• RECORDS SHOWN:
------

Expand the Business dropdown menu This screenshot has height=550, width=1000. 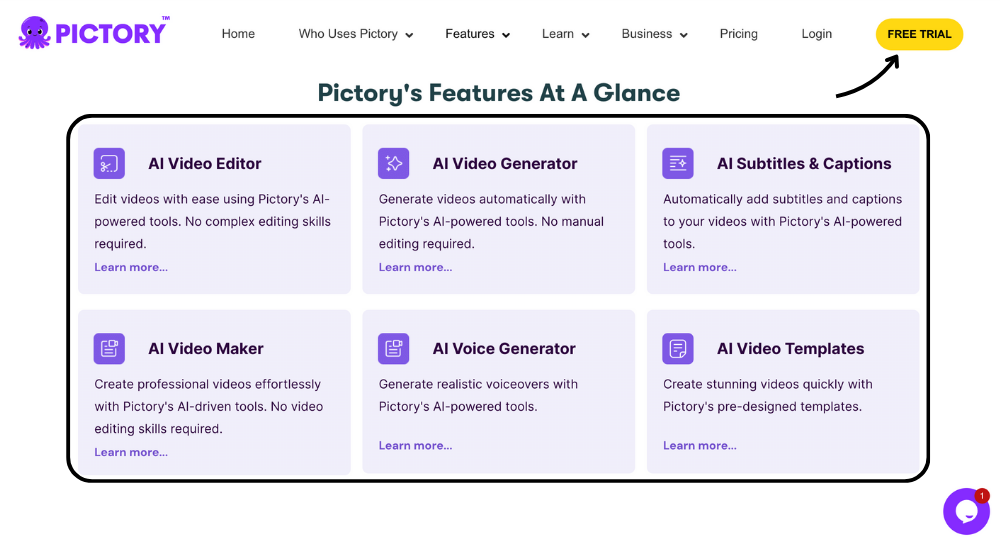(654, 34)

------

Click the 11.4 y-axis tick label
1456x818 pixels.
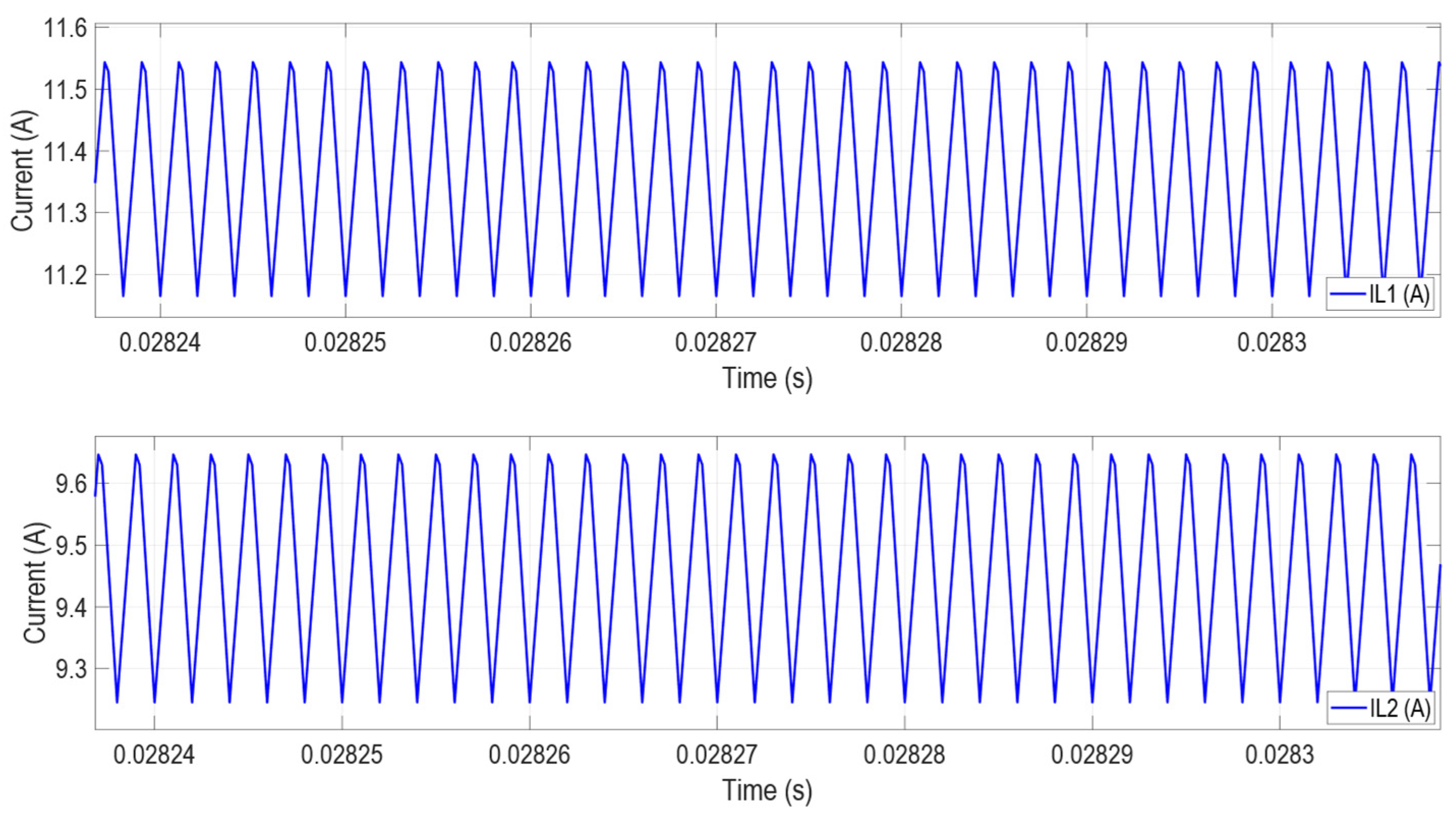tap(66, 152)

------

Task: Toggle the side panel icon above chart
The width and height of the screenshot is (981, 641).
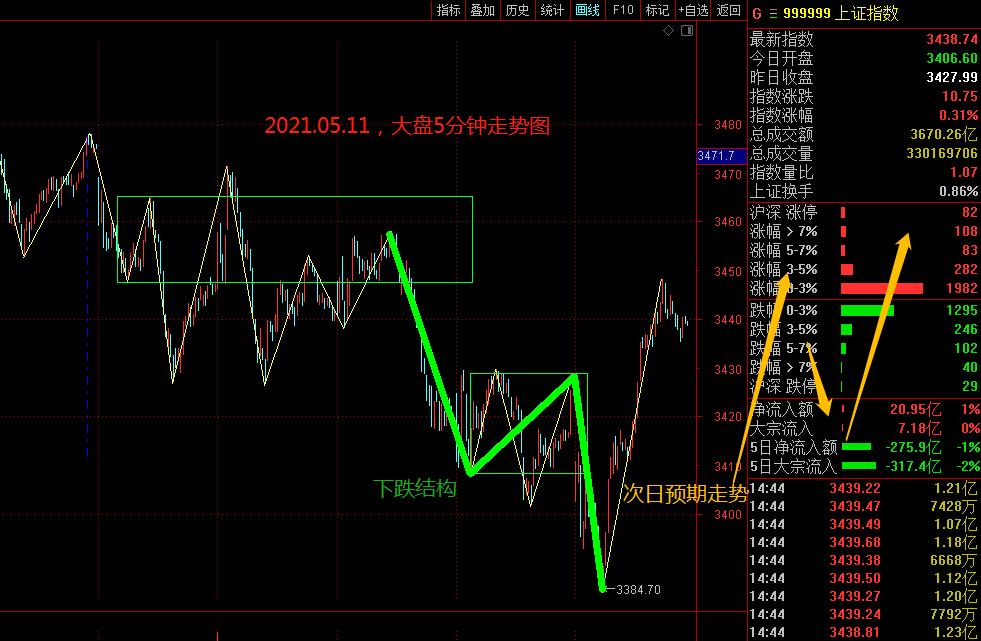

------

• TASK PROMPT:
Give as a numbered list, with blank lines left out, the stretch of the entries from the line that contains "Task: Toggle the side panel icon above chart" through the line that contains "The width and".

• RESPONSE FOR THIS EXERCISE:
1. Task: Toggle the side panel icon above chart
2. The width and height of the screenshot is (981, 641).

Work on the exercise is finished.